Re: static interface shuts down on disconnect

----- Original Message -----
From: "Simon Bazley" <simon bazley themartingale com>
To: "Ritesh Khadgaray" <khadgaray gmail com>
Cc: "network manager" <networkmanager-list gnome org>
Sent: Saturday, December 7, 2013 11:01:13 PM
Subject: Re: static interface shuts down on disconnect

That's not really helpful,

The feature you are requesting has been implemented:

I don't know if it's present in any of the stable updates but it will get to the 0.9.10 release.

as I need the (database) services on this machine,
to be used by other machines (so loopback isn't an option), when the cable
is plugged in.

You aren't the first person to ask for this feature often needed on servers.

I can understand this being the default behaviour on a desktop,

Yes, it is.

but this is really not acceptable behaviour on a server

People, please don't repeat this nonsense all over the time. It's perfectly acceptable in many to clear the 
configuration upon cable disconnection. In *some* cases it's unacceptable but that doesn't have much to do 
with the server/desktop/laptop/whatever difference. In this case the "default" behavior will always be a wild 
guess that many will criticise.

You just need to wait for a version of NetworkManager that supports ignore-carrier and set it up to your 
needs without too much rumbling about the defaults.

(the act of accidentally unpluging a cable kills services that don't need to use the cable).

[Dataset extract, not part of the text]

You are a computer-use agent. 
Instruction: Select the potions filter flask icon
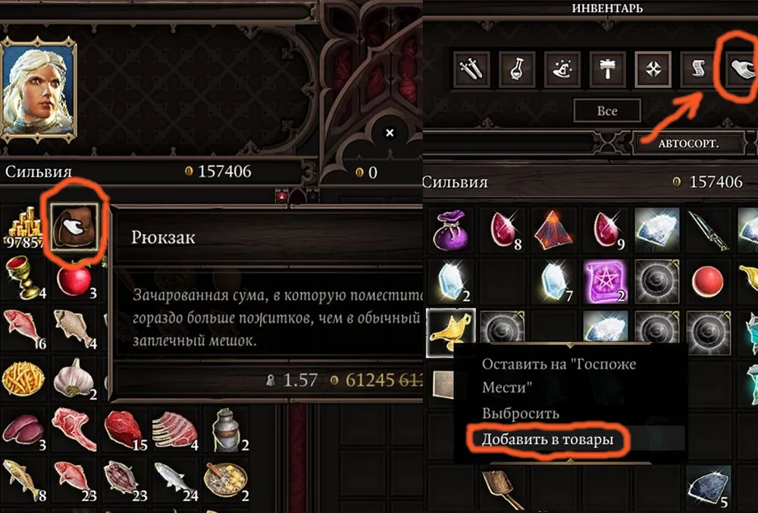pyautogui.click(x=517, y=70)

That indeed suggests your configuration is wrong if your local services rely on addresses assigned to 
external interfaces. I most often solve this by proper network configuration and by only internally using 
addresses assigned to the loopback (or very rarely dummy) interface, whether it's a loopback address or a 
global address assigned to the loopback device.

Next time, when you want to make the address multi-homed, you'll need to do something like that anyway. 

If there
really is no way to turn this off, then NetworkManager isn't really suitable
for servers,

I can't undestand why people all the time assume that their pet peeves or their workarounds to 
misconfiguration of their systems apply to just everyone else out there. You are deploying a bad 
configuration that will bite you sooner or later anyway. You want to turn off carrier detection to work 
around your misconfiguration,

Actually there are other people who want to use the same technique to work around their own issues, whether 
similar or entirely different. There is demand for such a workaround. It's implemented in NetworkManager git 
master. That's all for now.

and that seems an unlikely intention.

Just as unlikely as using NetworkManager for servers, until very recently. For 0.9.10, there are many 
features to solve specific needs of huge number of people using NetworkManager on servers, for the not so 
huge number of people using their wifi enabled laptops as experimental servers, and many others. Don't expect 
quirks and workarounds requested by server administrators until then.



On 07/12/13 11:11, Ritesh Khadgaray wrote:


On 6 Dec 2013 00:47, "Simon Bazley" < simon bazley themartingale com > wrote:


I've got a server which is running several databases and web services,
which is connected to both public and private networks, via different
physical network ports.

All of the services communicate with each other using the private IP which is bound to the static ip address of the private
connection (on eth1). This server is self contained, so the private
connection is purely so that other private computers can also access the
databases contained on the machine.

However, when I physically unplug the cable from the private network eth1
goes down, and looses it's IP address, hence all the services on that
machine stop being able to communicate with each other.

How do I tell NetworkManager, not to shut down that interface on physical
disconnect? It should be up, all the time. All physical interfaces on that
machine should be up all the time.


Afaik, this is the expected behaviour. I would suggest your apps to use to talk to each other.